Introduction

SUBSET is a clustering program useful for the selection of a set of input vectors evenly scattered over the entire input space. The area to which SUBSET has been applied so far is chemo-informatics. Although SUBSET has been developed to cluster chemical databases, it does not contain any algorithm to handle molecular structures. Its inputs are the usual bitstrings, e.g, "1100011001...," which are widely used to represent the presence and absence of molecular fragments and/or structural features. The only distance metric available yet is the Tanimoto coefficient.

SUBSET works as a batch program and should be very simple to use. There is only one parameter to choose (the Tanimoto coefficient). The input data are read from (and expected in) a simple text format with one entry per line. The program output is a selection of the input lines.

SUBSET has been designed for performance. The algorithm employed to compute the Tanimoto coefficient is strongly optimized. Calculating the Tanimoto coefficient between two 431-bit vectors can be done about 1,900,000 times a second on an Intel 500 MHz Pentium II Linux computer. The algorithm used for clustering is based on the Stochastic Clustering Algorithm (SCA) described by Reynolds et al. [Lead Discovery Using Stochastic Cluster Analysis (SCA): A New Method for Clustering Structurally Similar Compounds. J. Chem. Inf. Comput. Sci.. 1998; 38(2): 305-312]. Unlike the published algorithm, the order of input of the database vectors is not randomized. Using SUBSET, calculating a subset of 34,471 molecules from the NCI database (~250K entries), using 431-bit vectors and a typical Tanimoto coefficient of 80%, takes about 30 minutes and requires 4 MB of memory.

SUBSET is written in ANSI C. It should be easy to recompile the source code on any platform. Unlike many other scientific programs that have arbitrary limitations, SUBSET has no arbitrary limits for the number of entries, the subset size and the length of the bit strings. All data structures grow dynamically when needed. Great care has been taken to ensure C code correctness at run time.

SUBSET has been applied to an evaluation of the diversity of chemical databases (see Johannes H. Voigt, Bruno Bienfait, Shaomeng Wang, and Marc C. Nicklaus, Comparison of the NCI Open Database with Seven Large Chemical Structural Databases. J. Chem. Inf. Comput. Sci. 2001; 41(3): 702-712; abstract)

The latest release of the program can be downloaded here (file: /subset/subset_1.0.tgz">subset_1.0.tgz). (~ 64 kB).
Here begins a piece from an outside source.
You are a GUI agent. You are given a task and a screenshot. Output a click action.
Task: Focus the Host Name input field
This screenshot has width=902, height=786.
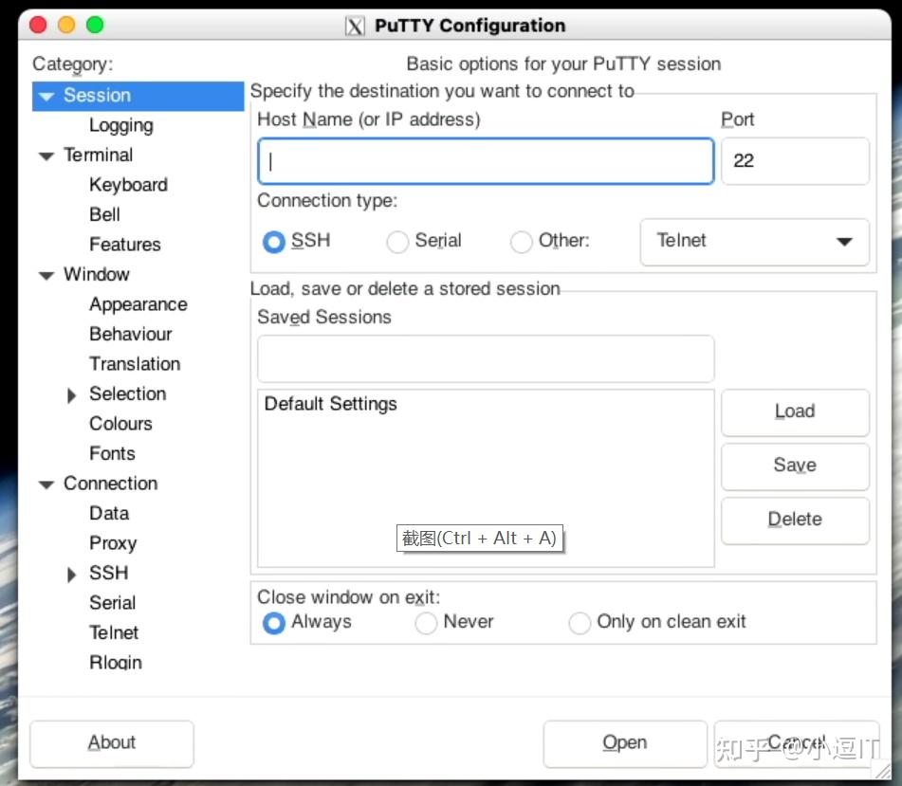[486, 161]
SUBSET is delivered only in source code in the form of a Unix tar archive compressed with gzip. To extract the archive, use the following standard command:

gunzip < 'ARCHIVE_NAME' | tar xfv -

where ARCHIVE_NAME is the name of the downloaded file (Note: MS Windows users can use Winzip 8 to open the archive).

Using your Unix shell, change the working directory to the installation directory and type the command:

make

The latter command will start the compilation and linking phases. To check if the SUBSET program has been built correctly, the make command also runs a small test suite.

Input files for SUBSET are simple text files containing lines in the form of label - blank character - bitstrings.

One or more blank characters are used as a separator. Example:

Mol 0101010101010

Mol2 0101010010010


More examples can be found in the Test directory. These example files were generated with the help of the CACTVS toolkit (see http://www.xemistry.com/). The CACTVS subdirectory contains a TCL script useful for generating SUBSET input files from SMILES, MDL or any other chemistry file format supported by CACTVS.

Here is a Unix command line example:

subset -sim 0.5 < Test/nci_1000.tab > temp.tab


The argument to the -sim option is the similarity factor (Tanimoto coefficient), which is a number in the range 0.0 to 1.0. A small number will yield a small number of subsets.

The *reported* number of distance comparisons might be wrong when using large datasets because of an integer overflow. This does not affect the results saved in the output file.

This program is provided free of charge to anyone on an "as is" basis, and without warranty of any kind, including but not limited to any implied warranty of merchantability or fitness for a particular purpose. In no event shall the author or the National Institutes of Health be liable for any direct, indirect, incidental, special, or consequential damages arising from use or distribution of this software.